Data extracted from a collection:
━━━━━━━━━━━━━━━━━━━━━━━━━━━━━━

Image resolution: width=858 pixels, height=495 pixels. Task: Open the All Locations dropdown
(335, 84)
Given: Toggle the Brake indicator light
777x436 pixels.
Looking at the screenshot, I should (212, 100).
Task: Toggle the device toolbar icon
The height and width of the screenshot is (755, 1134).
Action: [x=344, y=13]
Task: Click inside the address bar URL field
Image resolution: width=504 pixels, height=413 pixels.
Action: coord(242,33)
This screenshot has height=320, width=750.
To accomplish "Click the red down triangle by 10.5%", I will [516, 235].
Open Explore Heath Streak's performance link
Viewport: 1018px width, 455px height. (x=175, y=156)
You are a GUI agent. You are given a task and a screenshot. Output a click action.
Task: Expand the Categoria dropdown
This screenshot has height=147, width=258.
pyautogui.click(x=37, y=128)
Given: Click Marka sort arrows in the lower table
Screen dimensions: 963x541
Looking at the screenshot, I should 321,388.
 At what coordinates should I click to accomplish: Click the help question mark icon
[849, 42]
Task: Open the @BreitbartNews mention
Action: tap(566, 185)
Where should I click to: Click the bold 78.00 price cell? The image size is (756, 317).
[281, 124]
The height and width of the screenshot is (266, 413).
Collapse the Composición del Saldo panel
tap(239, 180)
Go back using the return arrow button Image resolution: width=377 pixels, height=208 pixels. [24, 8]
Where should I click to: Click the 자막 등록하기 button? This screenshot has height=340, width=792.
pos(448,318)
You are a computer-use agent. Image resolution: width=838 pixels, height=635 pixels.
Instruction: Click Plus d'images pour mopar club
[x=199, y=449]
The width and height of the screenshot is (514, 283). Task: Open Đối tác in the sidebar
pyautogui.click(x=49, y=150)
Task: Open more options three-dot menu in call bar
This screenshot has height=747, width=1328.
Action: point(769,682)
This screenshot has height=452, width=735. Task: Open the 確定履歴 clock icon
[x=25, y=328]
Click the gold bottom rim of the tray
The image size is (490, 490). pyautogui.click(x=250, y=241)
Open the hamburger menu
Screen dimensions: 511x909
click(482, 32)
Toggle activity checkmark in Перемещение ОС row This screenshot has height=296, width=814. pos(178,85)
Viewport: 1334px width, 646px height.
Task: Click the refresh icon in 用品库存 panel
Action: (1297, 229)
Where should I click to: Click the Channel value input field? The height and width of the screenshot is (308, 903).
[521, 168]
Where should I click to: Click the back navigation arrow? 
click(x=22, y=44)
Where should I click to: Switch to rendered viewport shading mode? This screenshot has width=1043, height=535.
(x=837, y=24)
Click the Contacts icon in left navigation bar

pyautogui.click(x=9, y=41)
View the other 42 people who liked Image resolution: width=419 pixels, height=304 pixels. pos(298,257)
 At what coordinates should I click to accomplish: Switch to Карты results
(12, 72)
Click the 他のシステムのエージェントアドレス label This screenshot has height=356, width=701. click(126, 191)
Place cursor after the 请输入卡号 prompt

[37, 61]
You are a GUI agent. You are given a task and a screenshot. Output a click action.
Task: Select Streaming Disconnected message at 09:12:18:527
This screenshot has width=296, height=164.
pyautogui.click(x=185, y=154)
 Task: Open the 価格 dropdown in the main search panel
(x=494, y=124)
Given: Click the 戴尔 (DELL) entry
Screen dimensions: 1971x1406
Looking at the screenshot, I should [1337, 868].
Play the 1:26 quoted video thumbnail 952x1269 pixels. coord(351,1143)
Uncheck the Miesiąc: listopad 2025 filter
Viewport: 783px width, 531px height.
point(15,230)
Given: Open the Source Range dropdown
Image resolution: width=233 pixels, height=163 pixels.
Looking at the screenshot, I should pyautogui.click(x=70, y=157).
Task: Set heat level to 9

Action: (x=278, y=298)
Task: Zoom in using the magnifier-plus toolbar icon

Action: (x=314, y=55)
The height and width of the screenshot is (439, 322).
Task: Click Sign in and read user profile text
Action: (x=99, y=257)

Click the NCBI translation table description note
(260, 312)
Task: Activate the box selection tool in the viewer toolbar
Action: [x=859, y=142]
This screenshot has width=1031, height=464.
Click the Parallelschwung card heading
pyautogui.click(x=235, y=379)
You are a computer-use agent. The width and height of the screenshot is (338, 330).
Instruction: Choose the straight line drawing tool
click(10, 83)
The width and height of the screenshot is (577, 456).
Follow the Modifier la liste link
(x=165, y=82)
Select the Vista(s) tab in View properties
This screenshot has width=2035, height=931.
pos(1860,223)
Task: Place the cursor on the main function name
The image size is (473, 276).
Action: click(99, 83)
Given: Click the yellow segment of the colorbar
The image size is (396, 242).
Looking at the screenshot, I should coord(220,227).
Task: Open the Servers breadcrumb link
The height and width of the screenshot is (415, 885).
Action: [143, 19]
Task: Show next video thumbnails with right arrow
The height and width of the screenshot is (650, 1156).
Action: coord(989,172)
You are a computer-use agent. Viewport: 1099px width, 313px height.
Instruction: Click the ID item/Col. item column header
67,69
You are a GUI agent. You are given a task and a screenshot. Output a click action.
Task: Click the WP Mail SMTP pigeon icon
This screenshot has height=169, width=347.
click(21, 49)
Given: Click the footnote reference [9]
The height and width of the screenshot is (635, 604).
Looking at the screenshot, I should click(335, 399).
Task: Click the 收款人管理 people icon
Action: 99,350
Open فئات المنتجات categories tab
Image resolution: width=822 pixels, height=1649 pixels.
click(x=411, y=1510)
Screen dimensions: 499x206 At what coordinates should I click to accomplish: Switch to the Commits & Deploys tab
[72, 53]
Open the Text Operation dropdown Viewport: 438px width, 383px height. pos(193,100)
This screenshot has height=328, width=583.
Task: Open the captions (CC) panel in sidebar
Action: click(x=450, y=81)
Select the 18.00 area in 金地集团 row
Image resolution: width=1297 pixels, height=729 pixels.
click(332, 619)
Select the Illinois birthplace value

━━━━━━━━━━━━━━━━━━━━━━━━━━━━━━

## Task directions
The full set of data above must come back exactly as written.

## Expected answer
Image resolution: width=858 pixels, height=495 pixels. Task: Open the All Locations dropdown
(335, 84)
Given: Toggle the Brake indicator light
777x436 pixels.
Looking at the screenshot, I should (212, 100).
Task: Toggle the device toolbar icon
The height and width of the screenshot is (755, 1134).
Action: [x=344, y=13]
Task: Click inside the address bar URL field
Image resolution: width=504 pixels, height=413 pixels.
Action: coord(242,33)
This screenshot has height=320, width=750.
To accomplish "Click the red down triangle by 10.5%", I will [516, 235].
Open Explore Heath Streak's performance link
Viewport: 1018px width, 455px height. (x=175, y=156)
You are a GUI agent. You are given a task and a screenshot. Output a click action.
Task: Expand the Categoria dropdown
This screenshot has height=147, width=258.
pyautogui.click(x=37, y=128)
Given: Click Marka sort arrows in the lower table
Screen dimensions: 963x541
Looking at the screenshot, I should 321,388.
 At what coordinates should I click to accomplish: Click the help question mark icon
[849, 42]
Task: Open the @BreitbartNews mention
Action: tap(566, 185)
Where should I click to: Click the bold 78.00 price cell? The image size is (756, 317).
[281, 124]
The height and width of the screenshot is (266, 413).
Collapse the Composición del Saldo panel
tap(239, 180)
Go back using the return arrow button Image resolution: width=377 pixels, height=208 pixels. [24, 8]
Where should I click to: Click the 자막 등록하기 button? This screenshot has height=340, width=792.
pos(448,318)
You are a computer-use agent. Image resolution: width=838 pixels, height=635 pixels.
Instruction: Click Plus d'images pour mopar club
[x=199, y=449]
The width and height of the screenshot is (514, 283). Task: Open Đối tác in the sidebar
pyautogui.click(x=49, y=150)
Task: Open more options three-dot menu in call bar
This screenshot has height=747, width=1328.
Action: point(769,682)
This screenshot has height=452, width=735. Task: Open the 確定履歴 clock icon
[x=25, y=328]
Click the gold bottom rim of the tray
The image size is (490, 490). pyautogui.click(x=250, y=241)
Open the hamburger menu
Screen dimensions: 511x909
click(482, 32)
Toggle activity checkmark in Перемещение ОС row This screenshot has height=296, width=814. pos(178,85)
Viewport: 1334px width, 646px height.
Task: Click the refresh icon in 用品库存 panel
Action: (1297, 229)
Where should I click to: Click the Channel value input field? The height and width of the screenshot is (308, 903).
[521, 168]
Where should I click to: Click the back navigation arrow? 
click(x=22, y=44)
Where should I click to: Switch to rendered viewport shading mode? This screenshot has width=1043, height=535.
(x=837, y=24)
Click the Contacts icon in left navigation bar

pyautogui.click(x=9, y=41)
View the other 42 people who liked Image resolution: width=419 pixels, height=304 pixels. pos(298,257)
 At what coordinates should I click to accomplish: Switch to Карты results
(12, 72)
Click the 他のシステムのエージェントアドレス label This screenshot has height=356, width=701. click(126, 191)
Place cursor after the 请输入卡号 prompt

[37, 61]
You are a GUI agent. You are given a task and a screenshot. Output a click action.
Task: Select Streaming Disconnected message at 09:12:18:527
This screenshot has width=296, height=164.
pyautogui.click(x=185, y=154)
 Task: Open the 価格 dropdown in the main search panel
(x=494, y=124)
Given: Click the 戴尔 (DELL) entry
Screen dimensions: 1971x1406
Looking at the screenshot, I should [1337, 868].
Play the 1:26 quoted video thumbnail 952x1269 pixels. coord(351,1143)
Uncheck the Miesiąc: listopad 2025 filter
Viewport: 783px width, 531px height.
point(15,230)
Given: Open the Source Range dropdown
Image resolution: width=233 pixels, height=163 pixels.
Looking at the screenshot, I should pyautogui.click(x=70, y=157).
Task: Set heat level to 9

Action: (x=278, y=298)
Task: Zoom in using the magnifier-plus toolbar icon

Action: (x=314, y=55)
The height and width of the screenshot is (439, 322).
Task: Click Sign in and read user profile text
Action: (x=99, y=257)

Click the NCBI translation table description note
(260, 312)
Task: Activate the box selection tool in the viewer toolbar
Action: [x=859, y=142]
This screenshot has width=1031, height=464.
Click the Parallelschwung card heading
pyautogui.click(x=235, y=379)
You are a computer-use agent. The width and height of the screenshot is (338, 330).
Instruction: Choose the straight line drawing tool
click(10, 83)
The width and height of the screenshot is (577, 456).
Follow the Modifier la liste link
(x=165, y=82)
Select the Vista(s) tab in View properties
This screenshot has width=2035, height=931.
pos(1860,223)
Task: Place the cursor on the main function name
The image size is (473, 276).
Action: click(99, 83)
Given: Click the yellow segment of the colorbar
The image size is (396, 242).
Looking at the screenshot, I should coord(220,227).
Task: Open the Servers breadcrumb link
The height and width of the screenshot is (415, 885).
Action: [143, 19]
Task: Show next video thumbnails with right arrow
The height and width of the screenshot is (650, 1156).
Action: coord(989,172)
You are a computer-use agent. Viewport: 1099px width, 313px height.
Instruction: Click the ID item/Col. item column header
67,69
You are a GUI agent. You are given a task and a screenshot. Output a click action.
Task: Click the WP Mail SMTP pigeon icon
This screenshot has height=169, width=347.
click(21, 49)
Given: Click the footnote reference [9]
The height and width of the screenshot is (635, 604).
Looking at the screenshot, I should click(335, 399).
Task: Click the 收款人管理 people icon
Action: 99,350
Open فئات المنتجات categories tab
Image resolution: width=822 pixels, height=1649 pixels.
click(x=411, y=1510)
Screen dimensions: 499x206 At what coordinates should I click to accomplish: Switch to the Commits & Deploys tab
[72, 53]
Open the Text Operation dropdown Viewport: 438px width, 383px height. pos(193,100)
This screenshot has height=328, width=583.
Task: Open the captions (CC) panel in sidebar
Action: click(x=450, y=81)
Select the 18.00 area in 金地集团 row
Image resolution: width=1297 pixels, height=729 pixels.
click(332, 619)
Select the Illinois birthplace value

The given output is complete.